One of the biggest safety concerns when traveling with a pet is that they will get lost. You may not be focusing on your pet when he gets distracted and runs off. There are a lot of confusing things about traveling that could upset your pet or make him act erratically. You could be doing everything right to keep your pet safe and still lose sight of him temporarily.

Instead of panicking, you can count on the identification you tagged him with to help get him back to you. Make sure your dog has proper identification on his collar that gives your phone number and address, as well as an alternative phone number, just in case.

You can also fit your dog’s tag with a GPS tracking unit. This can be linked to your phone so that you can find your dog wherever he may be. You don’t have to worry about something happening, because you’ll have the resources on hand to relocate your dog quickly or to ensure that someone else can get your dog back to you easily.
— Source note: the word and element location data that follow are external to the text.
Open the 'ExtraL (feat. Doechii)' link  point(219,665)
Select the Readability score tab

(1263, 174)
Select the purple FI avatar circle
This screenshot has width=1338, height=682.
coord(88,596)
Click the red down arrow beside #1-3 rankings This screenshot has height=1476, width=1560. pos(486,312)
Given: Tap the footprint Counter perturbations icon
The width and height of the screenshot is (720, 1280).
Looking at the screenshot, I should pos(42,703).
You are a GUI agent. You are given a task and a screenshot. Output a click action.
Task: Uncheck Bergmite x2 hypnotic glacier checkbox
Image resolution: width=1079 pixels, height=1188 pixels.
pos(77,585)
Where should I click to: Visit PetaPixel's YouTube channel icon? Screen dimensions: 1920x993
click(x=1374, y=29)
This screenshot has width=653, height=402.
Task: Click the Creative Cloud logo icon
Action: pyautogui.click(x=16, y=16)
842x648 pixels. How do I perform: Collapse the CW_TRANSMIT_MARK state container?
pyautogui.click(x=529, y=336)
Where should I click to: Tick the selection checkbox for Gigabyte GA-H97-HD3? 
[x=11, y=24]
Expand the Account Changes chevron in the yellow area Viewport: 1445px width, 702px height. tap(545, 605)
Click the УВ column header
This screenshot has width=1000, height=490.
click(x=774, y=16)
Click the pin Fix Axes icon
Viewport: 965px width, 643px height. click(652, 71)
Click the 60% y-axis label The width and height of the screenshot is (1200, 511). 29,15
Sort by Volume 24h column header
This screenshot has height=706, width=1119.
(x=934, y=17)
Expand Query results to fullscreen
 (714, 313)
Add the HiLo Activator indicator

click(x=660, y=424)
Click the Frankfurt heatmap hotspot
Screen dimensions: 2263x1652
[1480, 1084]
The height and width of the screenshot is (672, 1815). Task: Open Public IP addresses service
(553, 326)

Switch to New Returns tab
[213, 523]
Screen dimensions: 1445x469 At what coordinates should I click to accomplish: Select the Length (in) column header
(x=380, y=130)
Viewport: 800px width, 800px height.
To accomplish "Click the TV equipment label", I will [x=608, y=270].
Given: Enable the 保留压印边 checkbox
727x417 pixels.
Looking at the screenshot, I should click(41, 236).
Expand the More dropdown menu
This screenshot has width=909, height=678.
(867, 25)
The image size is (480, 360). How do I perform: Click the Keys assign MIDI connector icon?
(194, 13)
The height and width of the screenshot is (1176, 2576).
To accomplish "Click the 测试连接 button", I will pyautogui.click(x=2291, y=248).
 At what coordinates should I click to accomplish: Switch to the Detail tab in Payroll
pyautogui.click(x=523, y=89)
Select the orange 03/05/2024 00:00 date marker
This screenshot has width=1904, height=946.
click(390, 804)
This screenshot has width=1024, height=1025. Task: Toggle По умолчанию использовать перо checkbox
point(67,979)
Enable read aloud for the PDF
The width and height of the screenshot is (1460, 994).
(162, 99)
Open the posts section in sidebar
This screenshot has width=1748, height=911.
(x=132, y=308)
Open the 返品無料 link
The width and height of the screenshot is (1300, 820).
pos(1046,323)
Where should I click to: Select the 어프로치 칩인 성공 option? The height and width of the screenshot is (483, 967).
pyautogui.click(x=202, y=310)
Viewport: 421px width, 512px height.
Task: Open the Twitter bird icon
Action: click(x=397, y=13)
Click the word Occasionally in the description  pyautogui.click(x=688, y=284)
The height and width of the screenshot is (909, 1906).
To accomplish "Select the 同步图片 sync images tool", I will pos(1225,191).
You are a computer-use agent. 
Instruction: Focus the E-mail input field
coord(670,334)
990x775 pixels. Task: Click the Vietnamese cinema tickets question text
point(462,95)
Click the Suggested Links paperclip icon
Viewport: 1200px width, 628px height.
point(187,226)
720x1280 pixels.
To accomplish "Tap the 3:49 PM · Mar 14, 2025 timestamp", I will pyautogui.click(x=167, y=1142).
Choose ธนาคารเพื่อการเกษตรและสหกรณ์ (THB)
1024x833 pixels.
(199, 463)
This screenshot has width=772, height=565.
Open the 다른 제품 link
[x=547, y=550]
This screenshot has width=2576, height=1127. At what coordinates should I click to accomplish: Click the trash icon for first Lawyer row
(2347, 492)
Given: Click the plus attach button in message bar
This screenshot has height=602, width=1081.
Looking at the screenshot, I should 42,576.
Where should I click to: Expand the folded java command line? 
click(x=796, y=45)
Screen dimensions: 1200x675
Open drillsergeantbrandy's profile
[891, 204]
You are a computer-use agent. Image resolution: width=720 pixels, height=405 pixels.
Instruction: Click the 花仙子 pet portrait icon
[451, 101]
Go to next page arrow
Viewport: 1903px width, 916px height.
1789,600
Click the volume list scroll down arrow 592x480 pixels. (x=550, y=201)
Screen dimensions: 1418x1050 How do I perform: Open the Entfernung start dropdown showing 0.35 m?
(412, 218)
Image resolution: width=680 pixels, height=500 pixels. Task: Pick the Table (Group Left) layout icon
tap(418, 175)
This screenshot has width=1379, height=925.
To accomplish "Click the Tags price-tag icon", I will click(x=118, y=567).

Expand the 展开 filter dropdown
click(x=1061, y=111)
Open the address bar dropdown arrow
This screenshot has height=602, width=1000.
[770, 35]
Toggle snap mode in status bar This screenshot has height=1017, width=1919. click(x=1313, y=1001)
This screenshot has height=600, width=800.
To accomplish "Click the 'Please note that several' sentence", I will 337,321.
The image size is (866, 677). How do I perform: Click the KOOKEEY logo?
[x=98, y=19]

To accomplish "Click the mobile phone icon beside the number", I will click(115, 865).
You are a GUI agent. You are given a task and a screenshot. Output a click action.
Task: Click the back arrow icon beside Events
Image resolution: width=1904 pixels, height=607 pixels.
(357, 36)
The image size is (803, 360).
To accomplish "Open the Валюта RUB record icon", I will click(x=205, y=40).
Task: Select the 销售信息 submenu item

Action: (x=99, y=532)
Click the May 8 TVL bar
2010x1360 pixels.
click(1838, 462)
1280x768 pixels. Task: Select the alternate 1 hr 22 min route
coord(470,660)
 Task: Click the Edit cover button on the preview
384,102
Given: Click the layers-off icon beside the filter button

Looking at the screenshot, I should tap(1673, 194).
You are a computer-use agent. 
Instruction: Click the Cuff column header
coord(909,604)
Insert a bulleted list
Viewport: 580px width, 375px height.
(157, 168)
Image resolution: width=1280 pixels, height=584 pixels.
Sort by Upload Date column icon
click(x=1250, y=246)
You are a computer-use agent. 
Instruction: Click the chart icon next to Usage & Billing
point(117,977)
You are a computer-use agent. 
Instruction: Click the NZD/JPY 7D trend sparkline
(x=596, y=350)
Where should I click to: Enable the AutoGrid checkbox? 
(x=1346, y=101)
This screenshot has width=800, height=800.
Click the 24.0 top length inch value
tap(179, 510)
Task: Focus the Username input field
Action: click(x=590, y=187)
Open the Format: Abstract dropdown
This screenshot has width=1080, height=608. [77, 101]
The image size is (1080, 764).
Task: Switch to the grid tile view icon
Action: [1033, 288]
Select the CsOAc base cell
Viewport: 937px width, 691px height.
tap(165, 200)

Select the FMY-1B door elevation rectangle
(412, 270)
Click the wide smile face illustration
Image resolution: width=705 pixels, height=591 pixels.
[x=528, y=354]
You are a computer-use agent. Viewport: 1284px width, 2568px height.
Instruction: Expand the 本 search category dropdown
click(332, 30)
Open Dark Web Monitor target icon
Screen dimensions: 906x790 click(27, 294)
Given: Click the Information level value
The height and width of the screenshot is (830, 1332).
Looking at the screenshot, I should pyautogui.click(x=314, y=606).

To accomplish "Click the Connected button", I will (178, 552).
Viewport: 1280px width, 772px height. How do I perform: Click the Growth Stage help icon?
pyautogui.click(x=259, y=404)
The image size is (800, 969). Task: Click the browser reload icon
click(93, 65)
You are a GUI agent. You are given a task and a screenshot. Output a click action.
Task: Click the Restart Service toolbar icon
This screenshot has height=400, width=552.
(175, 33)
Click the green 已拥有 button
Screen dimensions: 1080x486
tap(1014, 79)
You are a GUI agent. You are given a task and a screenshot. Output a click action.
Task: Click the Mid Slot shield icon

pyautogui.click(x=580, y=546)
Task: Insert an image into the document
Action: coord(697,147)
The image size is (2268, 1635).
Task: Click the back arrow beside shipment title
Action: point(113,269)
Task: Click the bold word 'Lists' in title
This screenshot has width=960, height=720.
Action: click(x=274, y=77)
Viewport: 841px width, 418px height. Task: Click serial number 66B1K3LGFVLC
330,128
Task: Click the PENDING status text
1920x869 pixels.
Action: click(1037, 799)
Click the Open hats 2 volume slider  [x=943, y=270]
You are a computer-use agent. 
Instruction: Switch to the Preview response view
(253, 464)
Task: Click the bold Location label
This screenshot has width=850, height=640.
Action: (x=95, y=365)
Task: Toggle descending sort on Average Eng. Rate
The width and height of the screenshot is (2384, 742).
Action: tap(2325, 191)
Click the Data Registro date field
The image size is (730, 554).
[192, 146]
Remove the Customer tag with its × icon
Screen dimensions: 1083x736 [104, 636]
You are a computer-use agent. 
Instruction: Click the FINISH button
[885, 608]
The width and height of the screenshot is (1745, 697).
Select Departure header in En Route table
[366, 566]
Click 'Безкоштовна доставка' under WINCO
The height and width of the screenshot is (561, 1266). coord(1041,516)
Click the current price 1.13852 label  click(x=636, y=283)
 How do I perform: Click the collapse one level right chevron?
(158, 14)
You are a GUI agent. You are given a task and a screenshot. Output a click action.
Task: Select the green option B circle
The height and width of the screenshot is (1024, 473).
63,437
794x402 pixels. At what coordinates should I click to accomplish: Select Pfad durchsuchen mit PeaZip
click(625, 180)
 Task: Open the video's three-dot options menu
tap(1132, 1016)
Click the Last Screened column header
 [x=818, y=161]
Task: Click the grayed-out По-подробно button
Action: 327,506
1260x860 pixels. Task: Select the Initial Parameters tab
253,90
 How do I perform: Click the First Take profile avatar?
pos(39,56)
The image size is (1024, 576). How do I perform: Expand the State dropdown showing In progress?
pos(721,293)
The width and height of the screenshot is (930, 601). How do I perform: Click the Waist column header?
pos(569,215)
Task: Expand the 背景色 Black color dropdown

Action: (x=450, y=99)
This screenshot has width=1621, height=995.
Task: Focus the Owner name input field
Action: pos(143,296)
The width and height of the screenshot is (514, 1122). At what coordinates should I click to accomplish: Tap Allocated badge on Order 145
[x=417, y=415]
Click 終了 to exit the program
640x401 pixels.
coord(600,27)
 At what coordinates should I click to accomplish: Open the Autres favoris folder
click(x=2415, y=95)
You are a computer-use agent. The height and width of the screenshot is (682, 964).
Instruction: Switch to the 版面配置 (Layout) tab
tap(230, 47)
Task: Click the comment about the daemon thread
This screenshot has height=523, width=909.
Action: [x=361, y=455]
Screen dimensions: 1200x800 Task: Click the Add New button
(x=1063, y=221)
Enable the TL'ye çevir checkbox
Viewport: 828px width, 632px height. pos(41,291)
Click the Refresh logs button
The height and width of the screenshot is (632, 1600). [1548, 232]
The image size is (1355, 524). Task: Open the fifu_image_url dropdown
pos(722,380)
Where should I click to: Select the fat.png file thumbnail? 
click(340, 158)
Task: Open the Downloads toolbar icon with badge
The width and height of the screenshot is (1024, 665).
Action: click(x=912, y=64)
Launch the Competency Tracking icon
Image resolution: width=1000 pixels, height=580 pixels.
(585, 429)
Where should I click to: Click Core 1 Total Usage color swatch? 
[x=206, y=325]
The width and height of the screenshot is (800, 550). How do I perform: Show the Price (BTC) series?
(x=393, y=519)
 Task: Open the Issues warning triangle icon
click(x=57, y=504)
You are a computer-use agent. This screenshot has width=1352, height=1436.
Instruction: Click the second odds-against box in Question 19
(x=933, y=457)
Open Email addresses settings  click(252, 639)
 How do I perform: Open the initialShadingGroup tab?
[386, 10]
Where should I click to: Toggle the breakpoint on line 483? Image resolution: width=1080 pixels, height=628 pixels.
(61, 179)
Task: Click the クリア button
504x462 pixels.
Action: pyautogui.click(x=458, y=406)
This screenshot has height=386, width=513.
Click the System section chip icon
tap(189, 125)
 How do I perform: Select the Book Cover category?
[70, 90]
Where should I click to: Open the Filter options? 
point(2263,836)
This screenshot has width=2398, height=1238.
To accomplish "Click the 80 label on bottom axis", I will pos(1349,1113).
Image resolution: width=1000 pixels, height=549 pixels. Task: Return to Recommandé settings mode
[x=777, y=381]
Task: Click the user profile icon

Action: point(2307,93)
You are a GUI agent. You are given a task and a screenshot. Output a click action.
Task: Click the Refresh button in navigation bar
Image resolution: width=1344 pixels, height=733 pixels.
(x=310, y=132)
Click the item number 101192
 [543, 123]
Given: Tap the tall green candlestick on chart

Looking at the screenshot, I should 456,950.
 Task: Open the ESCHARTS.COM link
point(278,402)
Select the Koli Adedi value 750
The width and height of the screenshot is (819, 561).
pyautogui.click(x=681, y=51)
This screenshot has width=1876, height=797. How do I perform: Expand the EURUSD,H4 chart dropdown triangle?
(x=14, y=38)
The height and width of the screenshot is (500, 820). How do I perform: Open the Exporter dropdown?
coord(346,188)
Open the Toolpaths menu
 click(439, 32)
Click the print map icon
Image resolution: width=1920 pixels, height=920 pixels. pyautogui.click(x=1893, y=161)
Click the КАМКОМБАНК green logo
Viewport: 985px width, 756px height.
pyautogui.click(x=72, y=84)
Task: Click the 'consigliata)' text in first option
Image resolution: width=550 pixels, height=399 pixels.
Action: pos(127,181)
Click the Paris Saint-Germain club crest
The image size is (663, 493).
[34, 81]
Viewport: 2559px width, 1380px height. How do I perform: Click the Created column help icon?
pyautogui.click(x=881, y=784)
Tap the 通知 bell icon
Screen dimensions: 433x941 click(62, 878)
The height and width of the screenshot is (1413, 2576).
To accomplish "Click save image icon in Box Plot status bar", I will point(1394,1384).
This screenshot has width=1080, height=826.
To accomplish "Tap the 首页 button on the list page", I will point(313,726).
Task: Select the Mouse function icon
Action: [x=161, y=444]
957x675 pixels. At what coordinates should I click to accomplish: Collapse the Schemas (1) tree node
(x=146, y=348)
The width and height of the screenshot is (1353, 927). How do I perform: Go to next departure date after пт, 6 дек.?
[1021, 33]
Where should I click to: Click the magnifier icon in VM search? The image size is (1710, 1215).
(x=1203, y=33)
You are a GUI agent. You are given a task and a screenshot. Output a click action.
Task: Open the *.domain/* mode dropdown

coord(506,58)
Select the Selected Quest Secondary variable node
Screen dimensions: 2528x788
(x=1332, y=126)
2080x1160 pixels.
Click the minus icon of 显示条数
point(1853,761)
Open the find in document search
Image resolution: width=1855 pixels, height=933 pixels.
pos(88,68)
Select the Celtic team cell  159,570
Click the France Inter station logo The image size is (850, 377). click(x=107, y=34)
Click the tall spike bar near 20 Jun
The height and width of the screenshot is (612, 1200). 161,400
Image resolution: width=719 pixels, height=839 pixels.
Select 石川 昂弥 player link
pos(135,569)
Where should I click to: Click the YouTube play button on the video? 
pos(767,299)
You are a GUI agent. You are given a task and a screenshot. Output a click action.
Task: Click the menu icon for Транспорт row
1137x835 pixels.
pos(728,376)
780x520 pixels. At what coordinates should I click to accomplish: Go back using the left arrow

Photo Credit: Kelli McClintock via Unsplash

5. Pack well!

It is recommended that you start packing for your trip days in advance. This gives you time to think of any little essentials that you might have forgotten initially. You also want a decent suitcase that can accommodate all of your travel needs and those of your dog. Make sure you pack bedding, treats, foods, medicine, a leash and other things your dog will need on the trip. You also want to pack whatever you will need to clean up after your dog, such as poop bags, gloves, wet wipes and a lint brush for the hair.

Think about the day-to-day activities that you and your dog will be doing and ensure you have the proper equipment to handle all of that. Remember that you will be going outside of your comfortable home environment, so you may be without the things you are used to that you use to take care of your dog. You’ll want to pack accordingly. 

Conclusion

Traveling and flying with your dog doesn’t have to present a lot of safety hazards. If you take these bits of advice into consideration and make sure your dog has everything he needs for the trip, the two of you should be just fine. Bon voyage!